### EXTRAIT DU DOCUMENT

L’expérience de l’effroi, peut à tout jamais estampiller la mémoire de son sceau, occasionnant des effets invalidants.
L’OMS estimait en 2013, à environ 3.6% des personnes dans le monde, affectées par un syndrome de stress post traumatique. Ce dernier est loin d’être en rapport avec l’époque moderne.
Les historiens de la médecine ont répertorié de nombreux témoignages de maladies qui entreraient aujourd’hui dans la catégorie des syndromes de stress post-traumatiques. Depuis des temps immémoriaux, il a été rapporté par Hérodote, qu’un soldat athénien avait été frappé de cécité, après avoir été témoin de la bataille de Marathon en 490 ap JC. Les descriptions des combattants de la guerre de Sécession avaient développé ce que les médecins appelaient à l’époque le « soldiers heart » l’ancêtre du syndrome de stress post traumatique.
Mais revenons à des considérations neurobiologiques, à partir d’une expérience élaborée sur les souris, il a pu être observé que la formation d’un souvenir traumatique mêle deux zones corticales : l’hippocampe obéissant à la fonction d’encodage de la mémoire et l’amygdale activant les fonctions de vigilance face à la crainte de la survenue d’un événement.

### TRAVAIL DEMANDÉ
#1 Recopiez à l'identique le passage de l'extrait qui s'ouvre sur les mots contenant « L’expérience de l’effroi, peut » et se referme sur « avec l’époque moderne. ».
#2 Répondez à ces questions en vous appuyant sur l'extrait.
(a) Selon l'estimation de l'OMS en 2013, quelle proportion des personnes dans le monde était affectée par un syndrome de stress post-traumatique ?
(b) Quel nom les médecins donnaient-ils à l'époque au trouble développé par les combattants de la guerre de Sécession ?
(c) Quelle fonction l'hippocampe remplit-il dans la formation d'un souvenir traumatique ?
Le matériel qui vient ensuite est indépendant de l'extrait.

### MATÉRIEL FOURNI

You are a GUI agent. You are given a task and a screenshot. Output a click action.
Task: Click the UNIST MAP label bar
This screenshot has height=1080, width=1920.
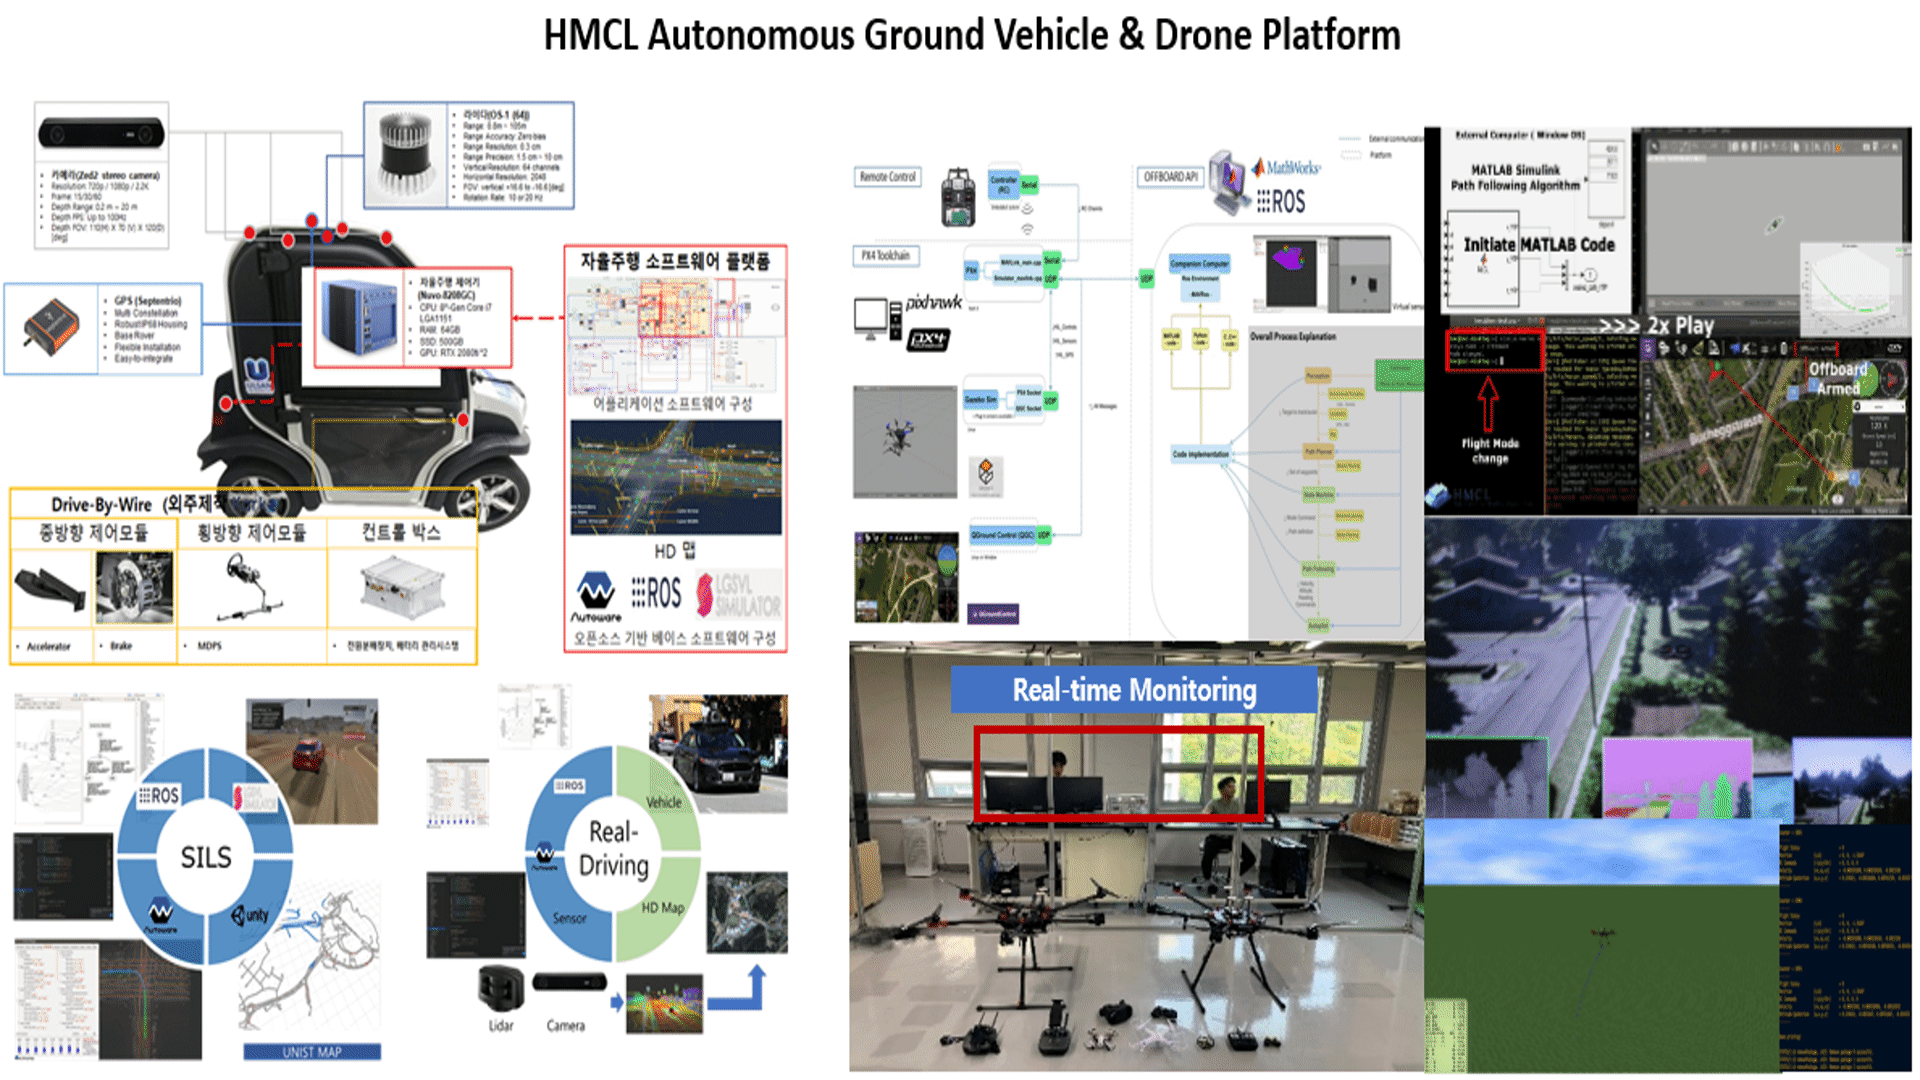click(312, 1052)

### CORRIGÉ DES EXERCICES
#1
L’expérience de l’effroi, peut à tout jamais estampiller la mémoire de son sceau, occasionnant des effets invalidants.
L’OMS estimait en 2013, à environ 3.6% des personnes dans le monde, affectées par un syndrome de stress post traumatique. Ce dernier est loin d’être en rapport avec l’époque moderne.

#2
(a) L'OMS estimait qu'environ 3.6 % des personnes dans le monde en étaient affectées.
(b) Les médecins l'appelaient le « soldiers heart ».
(c) L'hippocampe obéit à la fonction d'encodage de la mémoire.